TASK TO COMPLETE >> Only lines with the word "Switch" belong in the answer; copy them from the records below.
━━━ DATA EXCERPTS ━━━
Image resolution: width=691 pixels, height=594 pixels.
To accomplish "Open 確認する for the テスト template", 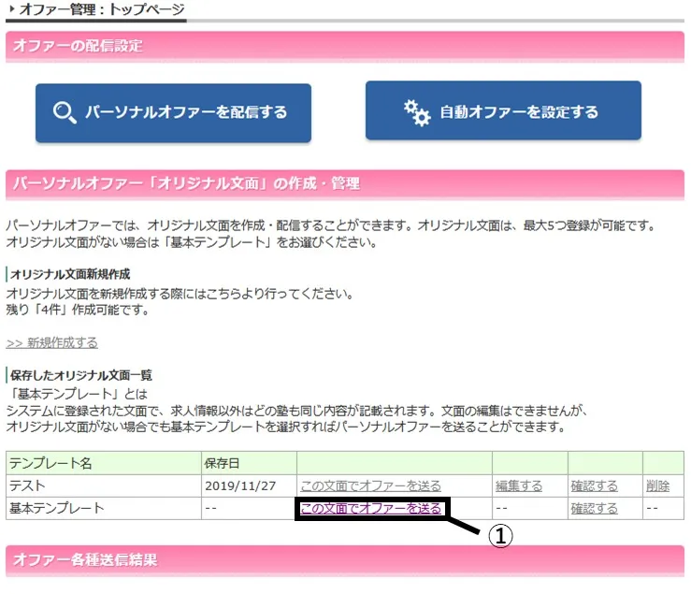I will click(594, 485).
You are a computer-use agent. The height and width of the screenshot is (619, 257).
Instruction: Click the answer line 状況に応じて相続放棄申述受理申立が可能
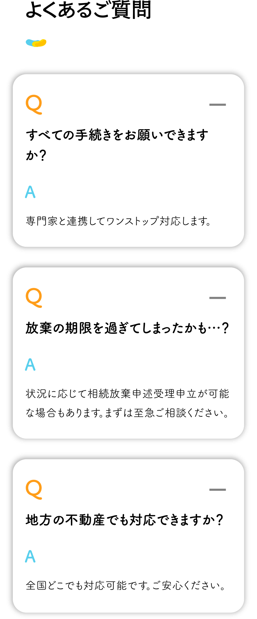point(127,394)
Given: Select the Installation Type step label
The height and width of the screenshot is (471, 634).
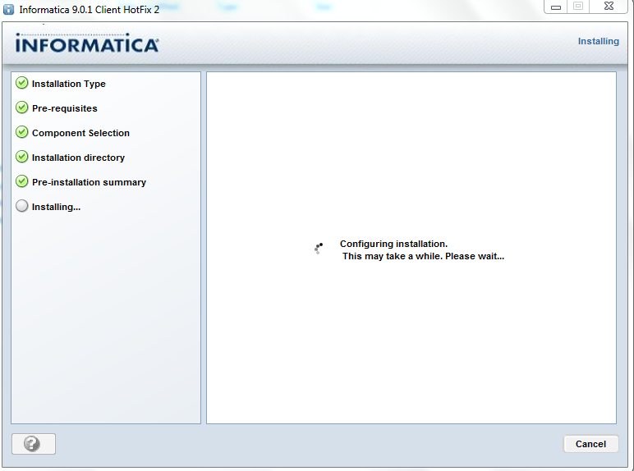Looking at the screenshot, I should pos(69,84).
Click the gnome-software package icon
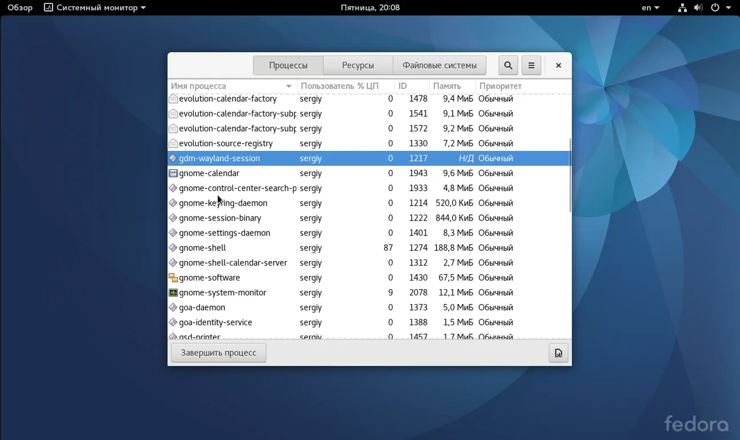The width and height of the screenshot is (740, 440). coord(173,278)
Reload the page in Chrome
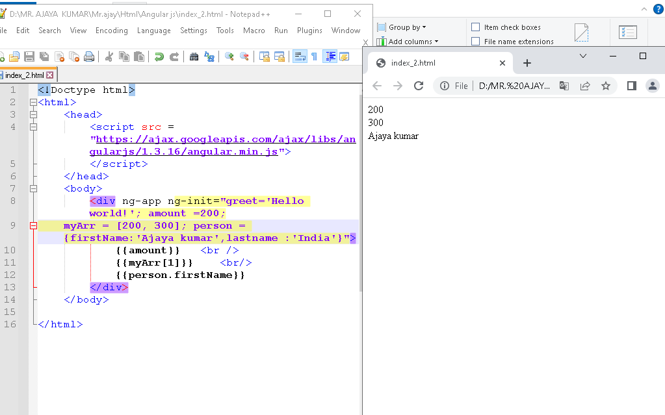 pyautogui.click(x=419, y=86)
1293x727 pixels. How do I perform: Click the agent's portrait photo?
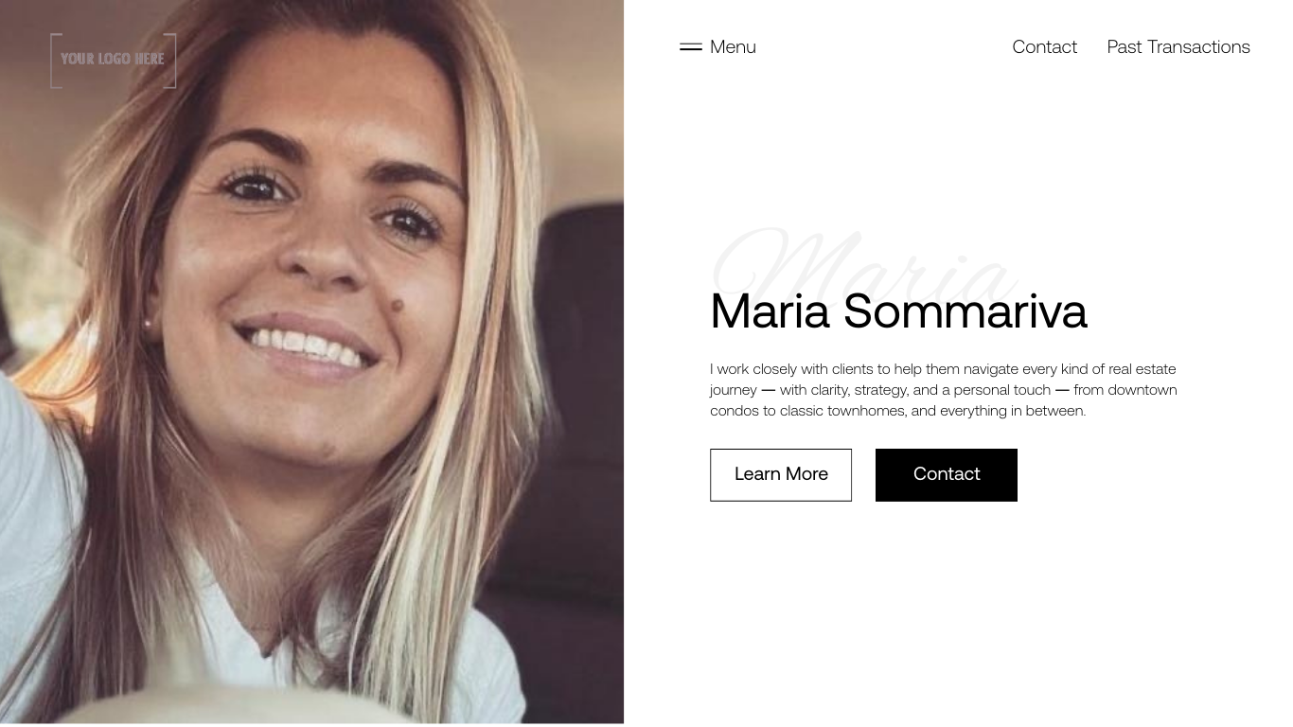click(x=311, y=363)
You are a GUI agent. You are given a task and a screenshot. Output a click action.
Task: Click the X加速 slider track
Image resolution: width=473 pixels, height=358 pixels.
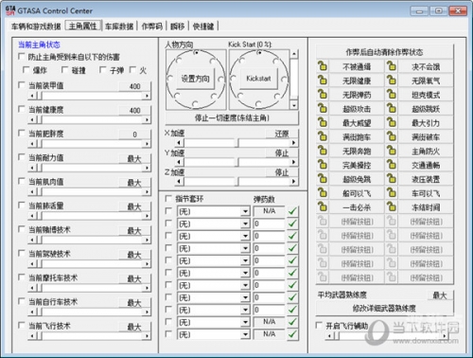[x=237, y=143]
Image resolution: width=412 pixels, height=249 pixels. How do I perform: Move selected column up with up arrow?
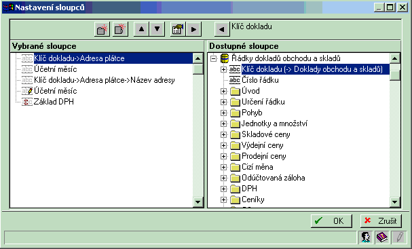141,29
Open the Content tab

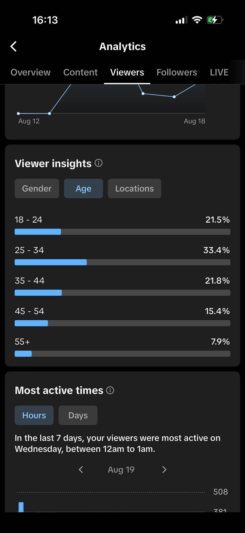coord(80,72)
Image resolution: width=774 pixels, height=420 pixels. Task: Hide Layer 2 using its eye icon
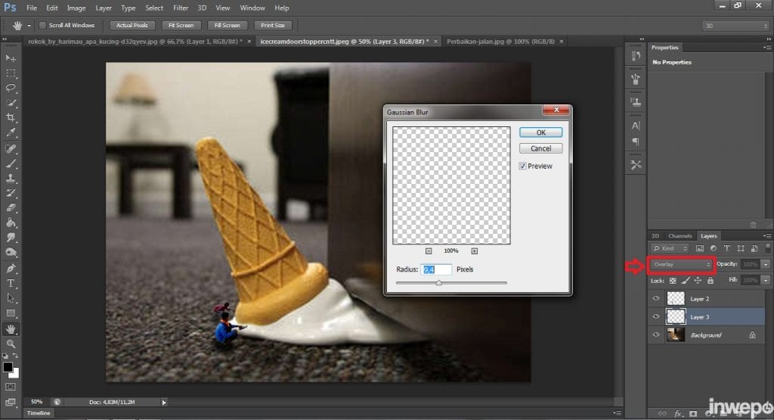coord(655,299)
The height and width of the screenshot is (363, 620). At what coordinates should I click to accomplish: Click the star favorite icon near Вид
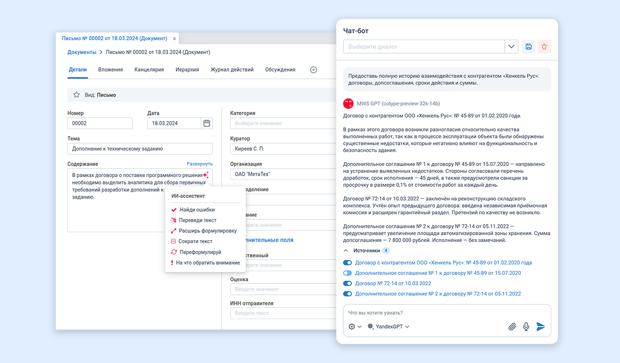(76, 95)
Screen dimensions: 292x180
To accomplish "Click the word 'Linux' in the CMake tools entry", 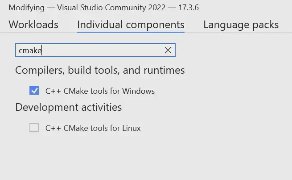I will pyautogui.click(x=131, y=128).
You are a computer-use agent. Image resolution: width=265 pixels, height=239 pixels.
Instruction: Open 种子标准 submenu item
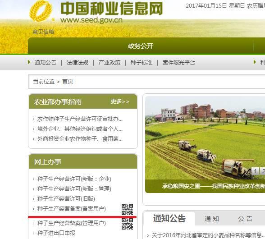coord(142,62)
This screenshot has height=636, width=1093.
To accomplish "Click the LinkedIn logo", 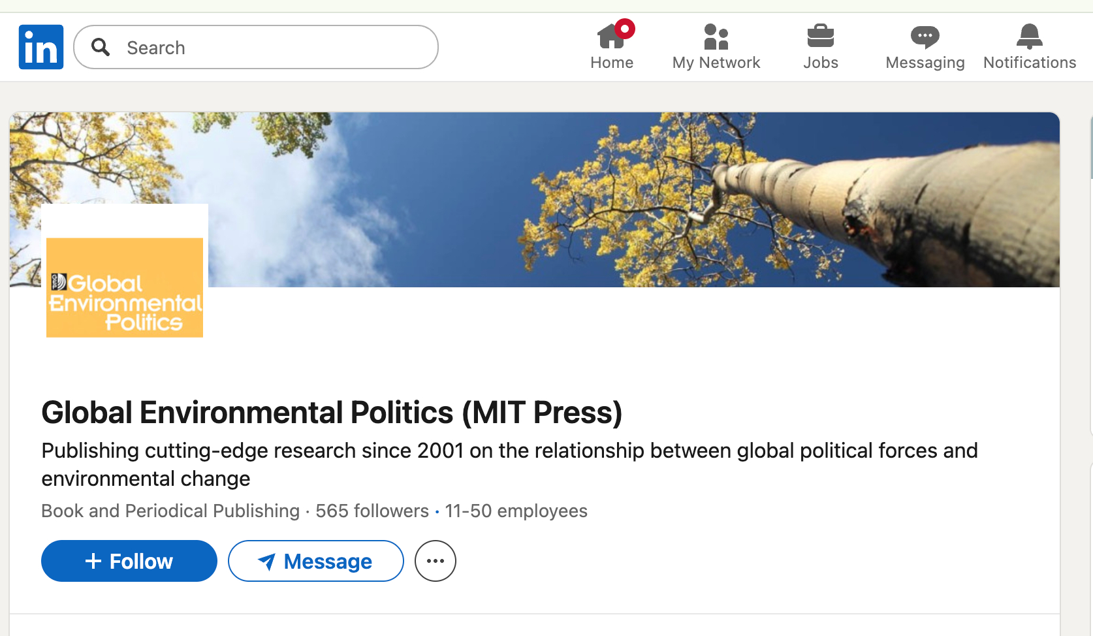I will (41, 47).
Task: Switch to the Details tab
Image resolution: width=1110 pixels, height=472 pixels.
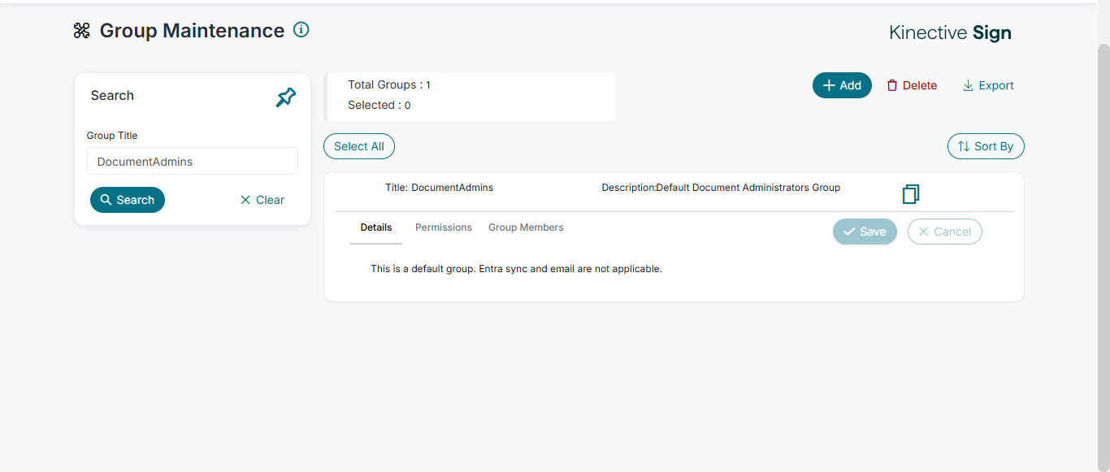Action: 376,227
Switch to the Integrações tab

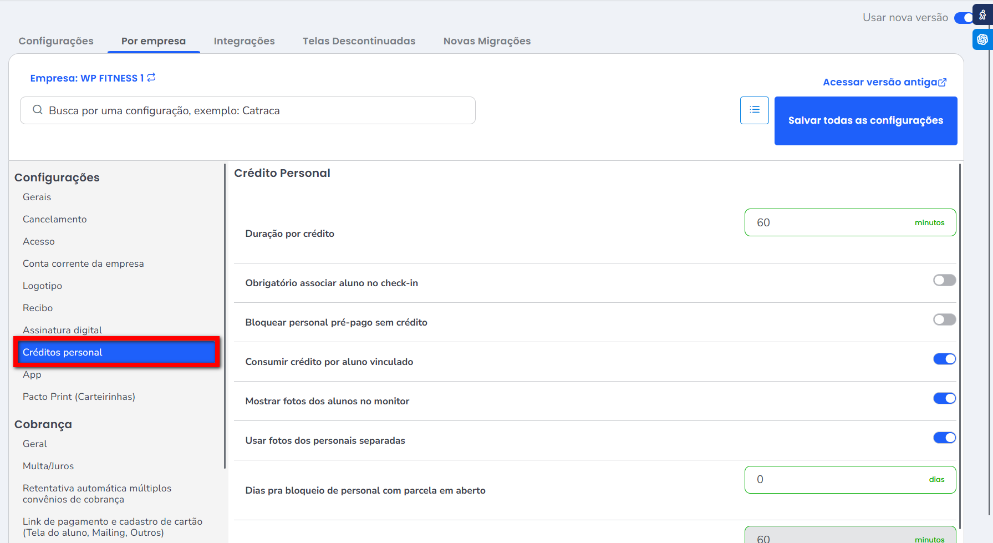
━━━
TASK OUTPUT >>
Task: Switch to the Details tab
Switch to the Integrações tab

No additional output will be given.